Insbesondere die Konstruktionshölzer seien in gutem Zustand. Hinzu komme die noch weitgehend komplette Mahltechnik, die aus zwei Mahlgängen und einem „Sechskanter“ zum Aussieben verschiedener Mehlfeinheitsgrade besteht. Eine solch hochwertige Ausstattung finde sich nur noch äußerst selten.

Nach der Sanierung ließe sich die Mühle bei entsprechender Betreuung als lebendiges Anschauungsobjekt für die aktuell sehr relevanten Fragen der Energiegewinnung, Nahrungsmittelproduktion und Ernährung für Besucher aller Altersgruppen nutzen. Zugleich würde sie als ein ortsbildprägender architekturgeschichtlicher Identifikationsanker das Heimatpotenzial der Region nachhaltig stärken, so Schimek. Aus diesen Gründen unterstütze das Museumsdorf Cloppenburg die Anstrengungen zum Erhalt der Mühle.

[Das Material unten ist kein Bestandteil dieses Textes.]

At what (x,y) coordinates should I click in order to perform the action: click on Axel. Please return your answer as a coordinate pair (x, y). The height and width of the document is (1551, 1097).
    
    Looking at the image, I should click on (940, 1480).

Die Mühle wurde 1650 erbaut und hat eine wechselvolle Geschichte. Nach der Übernahme durch Franz Gerhard Diekmann wurden ein neues Wohnhaus errichtet und 1863 umfangreiche Verbesserungen an der Mühle vorgenommen. 1865 wurde ein Backhaus erbaut. 1979 übernahm der Heimatverein Essen die Mühle. In drei Bauabschnitten wurde die Mühle komplett saniert.

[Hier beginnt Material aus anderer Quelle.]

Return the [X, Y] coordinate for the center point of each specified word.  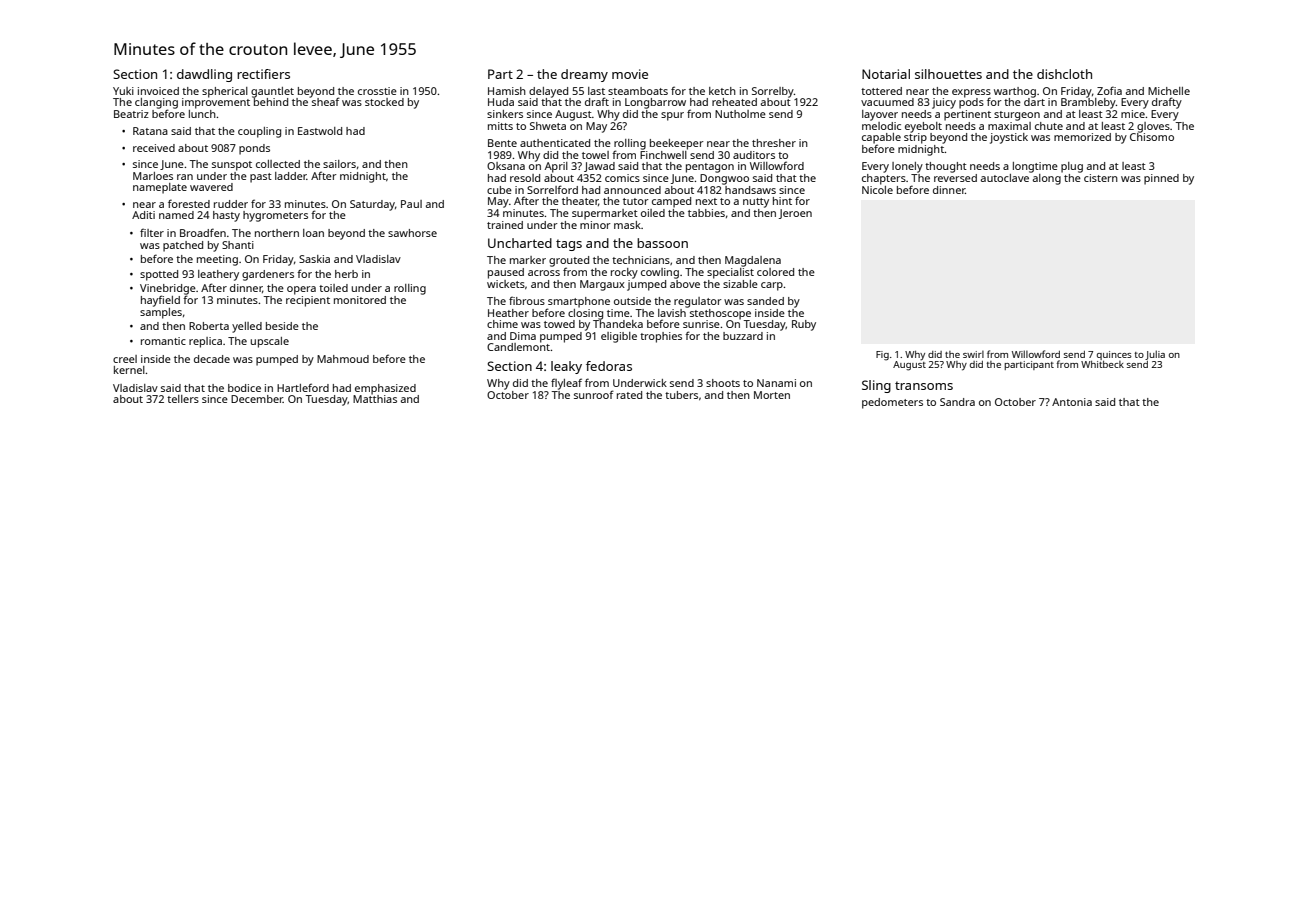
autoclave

Zu den jetzt zahlreichen geplanten Maßnahmen zählen vor allem die Schräglage des Achtkants, die ausgeglichen werden muss. Beschädigt sind die Schindeleindeckung der Kappe und des Achtkants, der Stert, die Schoren und der Spreetbalken sowie die Galerie. Diese Bauteile sind zu erneuern. Um die Mahlfunktion der Mühle zu erhalten, ist auch die Sanierung der Mühlentechnik (Stirnrad, Kammräder, Wellen, Mahlsteine) erforderlich. Diese Maßnahmen können zu einem späteren Zeitpunkt erfolgen, sind aber in der Kostenschätzung von rund 500 000 Euro berücksichtigt.

Das Land Niedersachsen, der Landkreis Cloppenburg sowie die Gemeinde Essen wollen erhebliche Zuwendungen bereitstellen. Der Heimatverein und die Eigentümerin haben Eigenmittel eingeplant.

„Am Pfingstmontag ist die Mühle von 13 Uhr bis 17.30 Uhr geöffnet. Es gibt kühle Getränke und Würstchen“, lädt Bernd Perk die Bevölkerung ein.